A heartwarming tale or two of survival in the face of seemingly insurmountable odds often warm our hearts and brighten our days. Although the recent surge in natural disasters has put a damper on the mood of the world somewhat, stories of the survivors’ remarkable resilience are still rising to the forefront, cheering us up every time we hear of one.
I noted with interest an article in a local newspaper just the other day about an engaged couple who almost lost each other to the earthquake at Christchurch in New Zealand. Surviving against the odds, they eventually wed each other as planned. Well, probably not right down to the last details of their original plan, but they sure did improvise – and the occasion turned out to be as joyous as it would have been either ways.

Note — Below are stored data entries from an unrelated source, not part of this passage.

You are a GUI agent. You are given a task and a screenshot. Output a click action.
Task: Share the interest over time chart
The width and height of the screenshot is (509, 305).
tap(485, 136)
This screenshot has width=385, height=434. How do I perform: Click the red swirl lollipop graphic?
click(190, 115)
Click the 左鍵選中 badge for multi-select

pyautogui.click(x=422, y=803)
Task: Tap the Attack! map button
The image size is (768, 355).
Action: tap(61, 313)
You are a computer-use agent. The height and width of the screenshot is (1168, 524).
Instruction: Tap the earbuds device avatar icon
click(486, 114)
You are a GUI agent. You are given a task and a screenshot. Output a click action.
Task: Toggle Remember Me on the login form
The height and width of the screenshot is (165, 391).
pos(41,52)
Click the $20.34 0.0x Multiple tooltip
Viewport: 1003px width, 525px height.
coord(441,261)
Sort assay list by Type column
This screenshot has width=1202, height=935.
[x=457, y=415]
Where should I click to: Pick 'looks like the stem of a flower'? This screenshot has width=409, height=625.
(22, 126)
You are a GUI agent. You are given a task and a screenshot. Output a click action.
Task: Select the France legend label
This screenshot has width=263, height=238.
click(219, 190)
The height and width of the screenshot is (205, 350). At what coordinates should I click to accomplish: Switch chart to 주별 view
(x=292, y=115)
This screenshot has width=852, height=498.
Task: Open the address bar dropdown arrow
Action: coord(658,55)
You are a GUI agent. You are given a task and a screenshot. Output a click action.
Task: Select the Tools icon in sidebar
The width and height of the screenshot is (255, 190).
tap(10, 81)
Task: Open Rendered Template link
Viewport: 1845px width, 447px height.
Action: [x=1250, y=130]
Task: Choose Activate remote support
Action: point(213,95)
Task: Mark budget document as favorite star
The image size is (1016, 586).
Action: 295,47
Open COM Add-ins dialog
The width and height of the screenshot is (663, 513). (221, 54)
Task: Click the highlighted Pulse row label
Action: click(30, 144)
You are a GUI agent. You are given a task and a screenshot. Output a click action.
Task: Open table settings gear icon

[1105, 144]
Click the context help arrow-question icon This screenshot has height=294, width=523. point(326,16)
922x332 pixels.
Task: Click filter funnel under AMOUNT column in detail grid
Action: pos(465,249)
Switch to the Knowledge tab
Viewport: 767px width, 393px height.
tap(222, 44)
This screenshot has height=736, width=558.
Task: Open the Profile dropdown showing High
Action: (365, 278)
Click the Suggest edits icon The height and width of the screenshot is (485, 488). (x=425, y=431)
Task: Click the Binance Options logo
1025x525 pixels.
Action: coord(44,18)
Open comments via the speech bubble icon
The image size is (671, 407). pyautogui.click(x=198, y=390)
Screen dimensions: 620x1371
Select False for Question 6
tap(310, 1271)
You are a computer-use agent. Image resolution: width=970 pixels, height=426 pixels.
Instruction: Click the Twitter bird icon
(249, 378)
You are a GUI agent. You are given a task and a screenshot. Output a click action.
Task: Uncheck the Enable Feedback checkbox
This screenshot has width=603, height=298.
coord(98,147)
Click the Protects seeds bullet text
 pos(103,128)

That couple featured on the paper was probably not the only couple that have had to either move their wedding plans forward or backwards because of an unforeseen catastrophe. What a challenge it must have been for them to arrange for the marriage to proceed while still picking up the pieces. If you have ever planned or managed a project, you’ll likely agree that one of the worst nightmares is encountering a major hiccup right before the final delivery of said plan or project. And when that plan or project just so happens to be your own wedding, then boy, does it become personal or what!
It’s hard enough to get things rolling with months of advanced planning. Ensuring that a wedding takes place as planned in the aftermath of a disaster will surely test the skills of the most experienced of wedding planners. For one, what if the original location is no longer accessible? Communication networks are often the first to be brought down, as hordes of people try to contact relatives and friends to be reassured of their safety. What can be done if a planner has to contact all their vendors to update them on the status of the wedding? And what about the guests?
At a glance, arranging for a wedding with everything seemingly working against you may not seem very possible. But people have succeeded, and more are probably still succeeding even now. More than just falling back on contingency plans, improvising for a wedding this way becomes a labour of true love and a testimony of what can be achieved when sheer determination is coupled with some creative thinking.
The indomitable spirit of all couples that have overcome even forces of nature will surely carry into their marital life, and I wish them every success for whatever challenge they may yet face!